## EXERCISE PROMPT:
Repeat every record below exactly, leaving out the pictures.

───

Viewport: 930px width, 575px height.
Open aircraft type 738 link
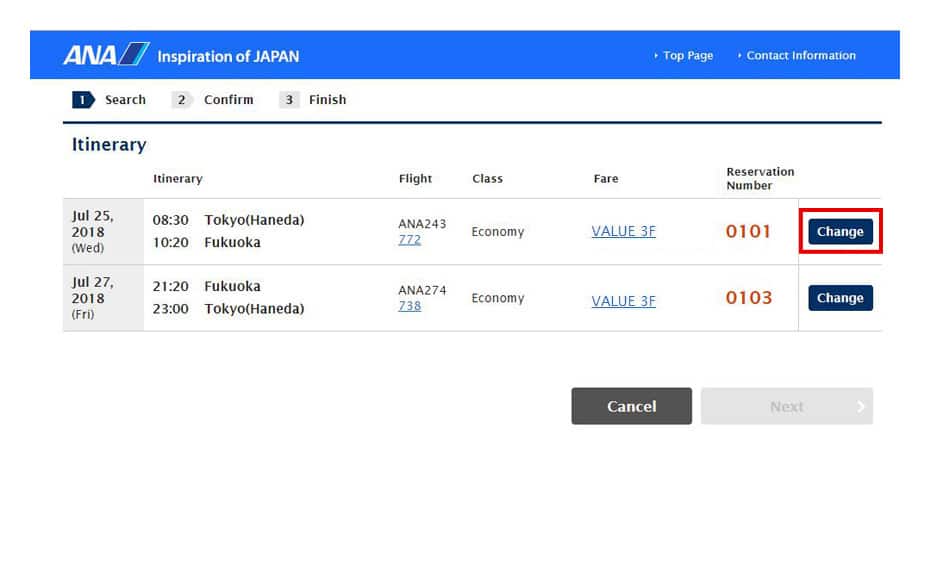(x=409, y=306)
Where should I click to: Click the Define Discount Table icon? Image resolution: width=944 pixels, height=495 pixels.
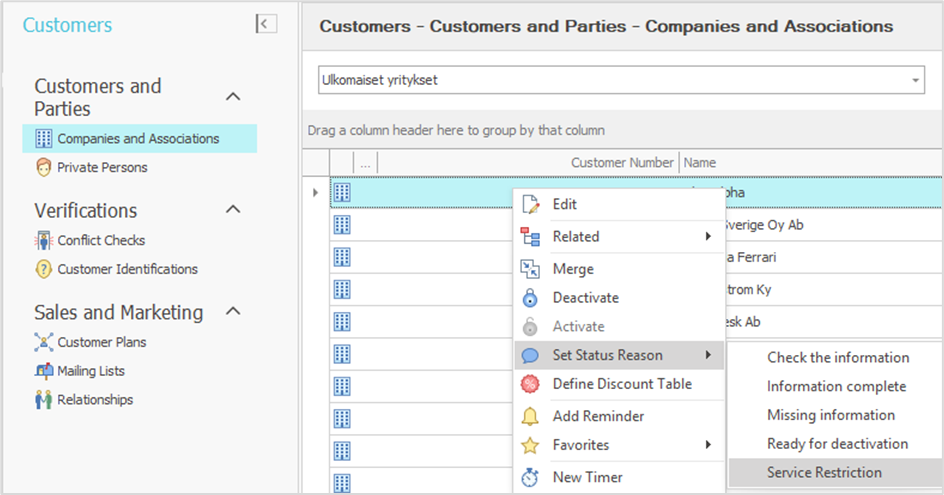pyautogui.click(x=530, y=384)
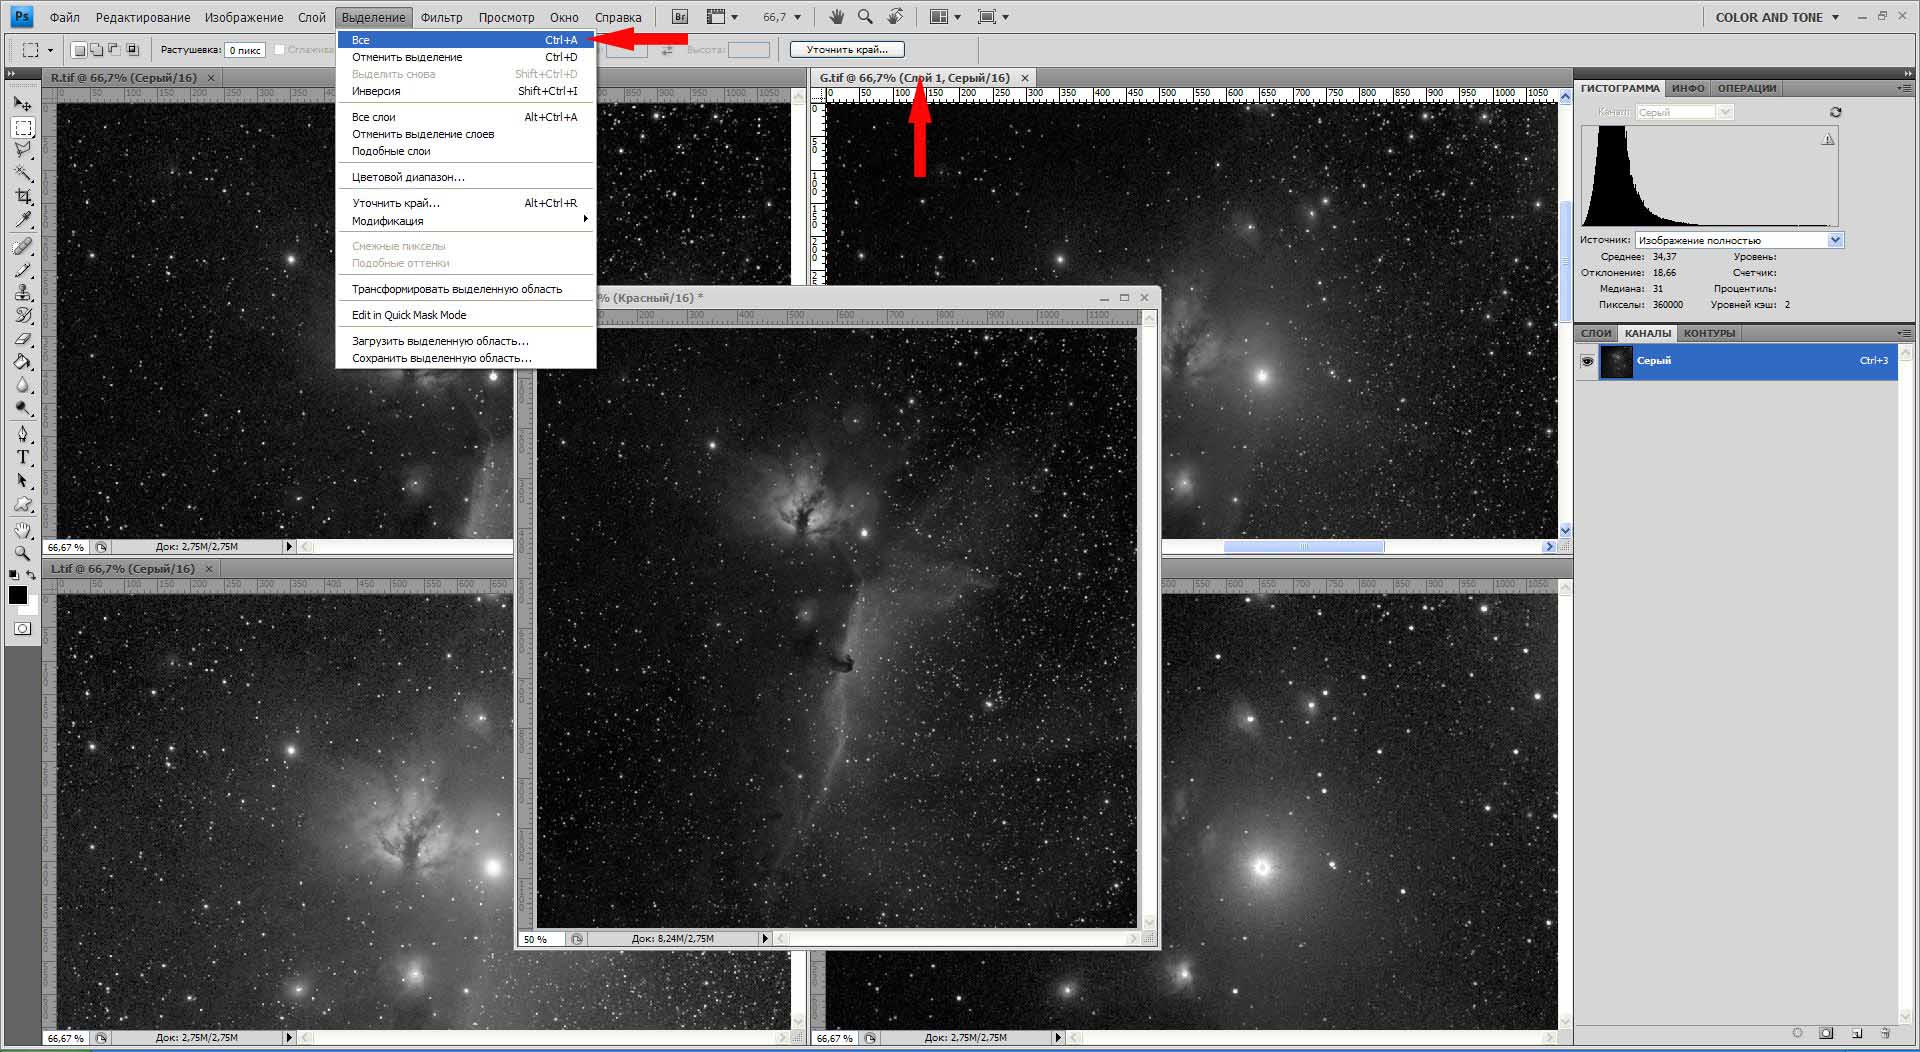Activate the Type (T) tool
The height and width of the screenshot is (1052, 1920).
click(x=23, y=457)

───

## ANSWER BOX:
Viewport: 930px width, 575px height.
Open aircraft type 738 link
(x=409, y=306)
Where should I click to: Click the Define Discount Table icon? Image resolution: width=944 pixels, height=495 pixels.
pyautogui.click(x=530, y=384)
Activate the Type (T) tool
The height and width of the screenshot is (1052, 1920).
click(x=23, y=457)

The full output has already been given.